What are the top three exercises for overall body strength?
The top three exercises for overall body strength for me is number one, squat. Whether it be front squat or back squat.
Second is some type of pull. I love deadlifts, chin-ups, bent-over rows, and some type of push: bench press, push press.
I’m a big advocate of standing on your two feet and pressing overhead. Why? Because you have more core engagement. In real life, you’re not on your back pressing up, you do get strong. I am a big fan of bench press, but I feel—for sport—there’s more carry-over in terms of standing on your two feet and pressing a load over your head, and stabilizing that load. Try it. It’s a huge benefit in terms of core complete over body strength.
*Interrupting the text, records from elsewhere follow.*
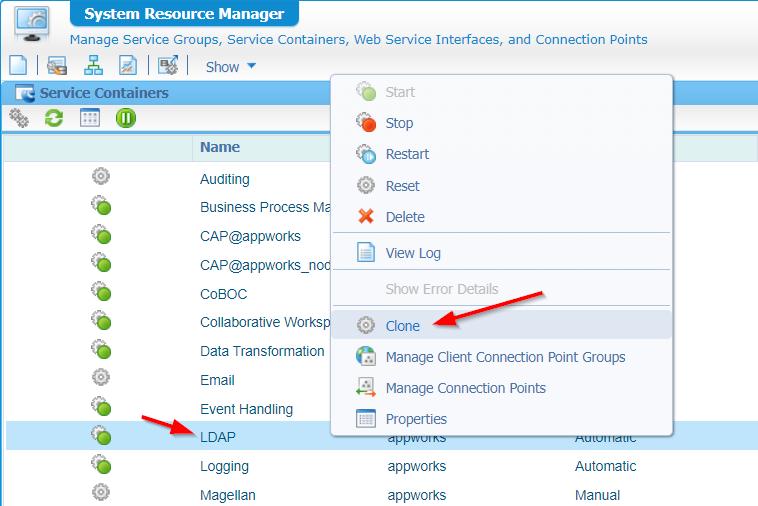This screenshot has height=506, width=758.
Task: Click the gears icon under Service Containers
Action: 19,118
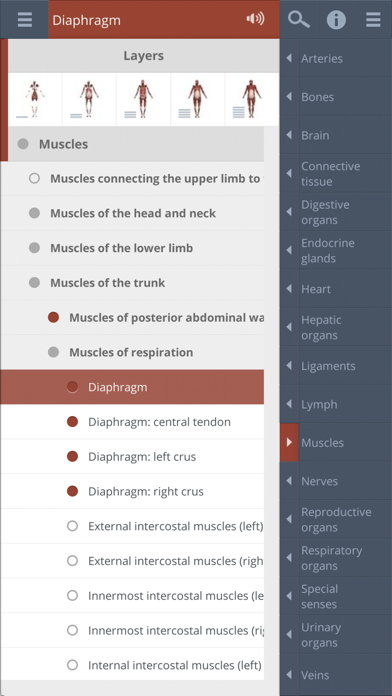Image resolution: width=392 pixels, height=696 pixels.
Task: Toggle visibility dot for Diaphragm: central tendon
Action: [72, 422]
There’s a lot of people who do not believe in overhead pressing. I think that is nonsense. If you do not overhead press, you are not going to strengthen your rotator cuff or your shoulder girdle. You’ll not get the right muscles in your stabilizers, in your shoulder, Erector spine, thoracic spine.
Strong is massively important to press vertically over your head. In our training, our athletes actually do some type of vertical pressing twice a week. Our athletes specifically do push press. Non-athletes would probably do military press, seated press, some type of dumbbell press.
The reason I am advocating that is just tremendous for overall strength. So to repeat back squat or front squat, deadlift, bent-over row, and the King of all Kings: chin-ups, of all variations. Go to wide grip, pull up narrow grip, pull up supinated grip pull up, different angles: wide, narrow, close.
I like to vary the different angles and they’re actually great to build big biceps. A lot of you have asked me about my biceps over and over, not to say they’re bigger or anything, but I didn’t really do a lot of curls, I just did tons of chin-ups and pull-ups in all different variations, and that really helped my bicep growth without me actually understanding and knowing before I came into the strength game.
So overhead press, squat, and pull. Those are the top three exercises for all-around strength, conditioning, and tremendous carry-over in everyday life.